Example prompt that invokes the skill well
“Use the analytics-tracking skill as an Analytics Implementation guide. Audit our current GA4/GTM setup for a SaaS funnel: /, /pricing, /signup, /app/onboarding, /billing. Current events are SignUp, signup_complete, trialStart, and purchase. Problems: signup conversion is missing in GA4, pricing views are duplicated, and paid campaigns need reliable UTM capture. Produce: 1) corrected event taxonomy, 2) GTM tag/trigger/variable changes, 3) GA4 custom dimensions, 4) debugging checklist by layer, and 5) a rollout QA plan.”

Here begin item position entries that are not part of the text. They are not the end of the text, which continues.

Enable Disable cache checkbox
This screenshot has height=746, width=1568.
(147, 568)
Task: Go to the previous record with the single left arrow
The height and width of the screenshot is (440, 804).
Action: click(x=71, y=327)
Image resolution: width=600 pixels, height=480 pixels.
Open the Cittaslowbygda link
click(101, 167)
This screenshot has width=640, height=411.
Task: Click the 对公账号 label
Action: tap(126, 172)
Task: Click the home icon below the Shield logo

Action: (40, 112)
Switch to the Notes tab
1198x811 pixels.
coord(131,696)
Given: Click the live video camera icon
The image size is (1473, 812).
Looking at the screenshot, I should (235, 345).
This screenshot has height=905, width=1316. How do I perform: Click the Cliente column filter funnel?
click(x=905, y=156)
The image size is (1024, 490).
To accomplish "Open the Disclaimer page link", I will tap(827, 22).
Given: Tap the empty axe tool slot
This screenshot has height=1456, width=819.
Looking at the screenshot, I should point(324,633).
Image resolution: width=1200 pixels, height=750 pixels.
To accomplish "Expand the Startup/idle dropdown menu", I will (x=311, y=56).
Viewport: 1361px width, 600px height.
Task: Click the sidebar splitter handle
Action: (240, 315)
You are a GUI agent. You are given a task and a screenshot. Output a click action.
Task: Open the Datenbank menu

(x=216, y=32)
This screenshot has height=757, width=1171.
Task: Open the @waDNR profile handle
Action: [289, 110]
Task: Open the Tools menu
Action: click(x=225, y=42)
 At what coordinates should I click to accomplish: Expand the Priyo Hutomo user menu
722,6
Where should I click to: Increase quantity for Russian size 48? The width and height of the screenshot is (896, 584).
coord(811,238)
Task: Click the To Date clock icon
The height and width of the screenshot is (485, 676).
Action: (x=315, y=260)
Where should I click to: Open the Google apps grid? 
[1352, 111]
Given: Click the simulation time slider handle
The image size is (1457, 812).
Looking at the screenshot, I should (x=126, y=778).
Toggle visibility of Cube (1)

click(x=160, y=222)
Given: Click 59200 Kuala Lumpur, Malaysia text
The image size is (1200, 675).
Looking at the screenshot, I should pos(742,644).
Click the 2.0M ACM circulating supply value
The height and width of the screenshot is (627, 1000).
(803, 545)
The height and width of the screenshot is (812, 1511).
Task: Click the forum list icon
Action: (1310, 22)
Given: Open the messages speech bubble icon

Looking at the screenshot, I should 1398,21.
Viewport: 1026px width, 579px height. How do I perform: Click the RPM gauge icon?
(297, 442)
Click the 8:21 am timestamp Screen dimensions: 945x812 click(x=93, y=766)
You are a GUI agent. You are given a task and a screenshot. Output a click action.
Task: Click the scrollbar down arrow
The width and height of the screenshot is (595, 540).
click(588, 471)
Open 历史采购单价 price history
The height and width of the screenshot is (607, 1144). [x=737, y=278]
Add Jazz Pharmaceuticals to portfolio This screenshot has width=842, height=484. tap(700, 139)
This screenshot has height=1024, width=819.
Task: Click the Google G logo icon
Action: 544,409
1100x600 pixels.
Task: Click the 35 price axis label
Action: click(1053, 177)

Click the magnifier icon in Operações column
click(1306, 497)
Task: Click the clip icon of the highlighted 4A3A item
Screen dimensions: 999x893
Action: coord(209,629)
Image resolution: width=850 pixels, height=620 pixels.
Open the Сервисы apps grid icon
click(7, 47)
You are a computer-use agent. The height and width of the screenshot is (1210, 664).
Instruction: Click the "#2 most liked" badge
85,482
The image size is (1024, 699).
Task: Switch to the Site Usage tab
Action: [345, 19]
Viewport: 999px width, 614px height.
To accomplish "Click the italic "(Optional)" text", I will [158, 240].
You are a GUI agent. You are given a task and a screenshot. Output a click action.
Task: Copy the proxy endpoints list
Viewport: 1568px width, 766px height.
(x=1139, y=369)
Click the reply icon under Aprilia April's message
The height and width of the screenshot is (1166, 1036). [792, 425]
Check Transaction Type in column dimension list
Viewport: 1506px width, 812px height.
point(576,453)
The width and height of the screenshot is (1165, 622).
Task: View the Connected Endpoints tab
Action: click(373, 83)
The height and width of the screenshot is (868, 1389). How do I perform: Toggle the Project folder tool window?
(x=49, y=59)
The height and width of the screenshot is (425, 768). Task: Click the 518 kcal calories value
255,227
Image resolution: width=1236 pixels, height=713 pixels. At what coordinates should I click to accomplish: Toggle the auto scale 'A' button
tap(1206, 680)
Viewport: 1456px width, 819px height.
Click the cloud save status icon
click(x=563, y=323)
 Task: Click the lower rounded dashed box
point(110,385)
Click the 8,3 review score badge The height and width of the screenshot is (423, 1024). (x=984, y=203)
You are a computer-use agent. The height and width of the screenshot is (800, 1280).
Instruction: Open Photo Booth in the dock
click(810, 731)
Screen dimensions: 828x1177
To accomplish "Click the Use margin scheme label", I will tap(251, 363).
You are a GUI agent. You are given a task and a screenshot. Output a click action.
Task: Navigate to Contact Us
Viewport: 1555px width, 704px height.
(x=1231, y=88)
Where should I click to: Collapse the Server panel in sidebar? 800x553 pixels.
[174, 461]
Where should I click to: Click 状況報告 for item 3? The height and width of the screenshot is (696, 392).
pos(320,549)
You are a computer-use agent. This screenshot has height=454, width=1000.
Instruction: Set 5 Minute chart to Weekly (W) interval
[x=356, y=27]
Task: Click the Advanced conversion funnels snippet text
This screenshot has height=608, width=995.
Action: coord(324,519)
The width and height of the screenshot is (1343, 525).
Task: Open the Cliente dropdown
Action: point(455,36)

analytics-tracking skill FAQ
Is analytics-tracking beginner-friendly?
Yes, if you can describe your website or product flow. The skill can translate rough business goals into events and parameters, but you still need access to GA4, GTM, site code, or the developer who controls them. Beginners should ask for a step-by-step plan and definitions for terms like dataLayer, custom dimensions, and DebugView.
How is this better than a normal GA4 prompt?
A normal prompt may produce a generic event list. The analytics-tracking skill is more implementation-oriented: it pushes the agent to standardize names, avoid duplicate events, define GTM architecture, consider consent and UTM handling, and debug from the source event upward. That matters because analytics failures are often silent and configuration-specific.
Can it generate a full tracking plan?
Yes. The included scripts/tracking_plan_generator.py indicates a workflow for producing event taxonomy, GTM configuration, and GA4 dimension recommendations from structured inputs such as business type, key pages, conversion actions, paid channels, and consent requirements. Treat the output as a draft to review with engineering and marketing stakeholders.
What are the main adoption blockers?
The biggest blockers are incomplete context, lack of tool access, and unclear business definitions. If your team has not agreed what counts as a conversion, lead, signup, trial, or purchase, the skill can propose a taxonomy but cannot resolve business ownership. Also, GTM click triggers may be unreliable unless your site has stable selectors or app-level event pushes.
How to Improve analytics-tracking skill
Improve analytics-tracking results with stronger context
The fastest way to improve analytics-tracking output is to provide real flows and constraints. Add URLs or route names, screenshots of GTM tags, current GA4 event lists, examples of broken events, consent banner behavior, and the exact conversion definitions used by sales or marketing. The agent can then produce implementation-ready recommendations instead of a theoretical tracking plan.
Common failure modes to watch for
Watch for event sprawl, inconsistent naming, missing parameters, overreliance on button-click triggers, duplicate page views in single-page apps, and conversions marked too early in the journey. Also check whether personally identifiable information could leak into GA4 parameters. Ask the agent to flag privacy risks and define which parameters should never be sent.
How to iterate after the first output
After the first plan, run a review pass with three lenses: business value, technical reliability, and reporting usefulness. Ask: “Which events are essential for decision-making?”, “Which require developer instrumentation instead of GTM-only tracking?”, and “Which parameters should become GA4 custom dimensions?” Then request a QA checklist for GTM Preview, browser network requests, and GA4 DebugView.
Repository improvements worth considering
To improve the analytics-tracking skill itself, add example input/output files for common cases such as SaaS signup, ecommerce checkout, and lead generation. A sample tracking-plan.json, a consent-mode checklist, and a concise GA4 custom dimensions template would make the skill easier to adopt. The existing references are useful; adding end-to-end examples would reduce setup ambiguity for new users.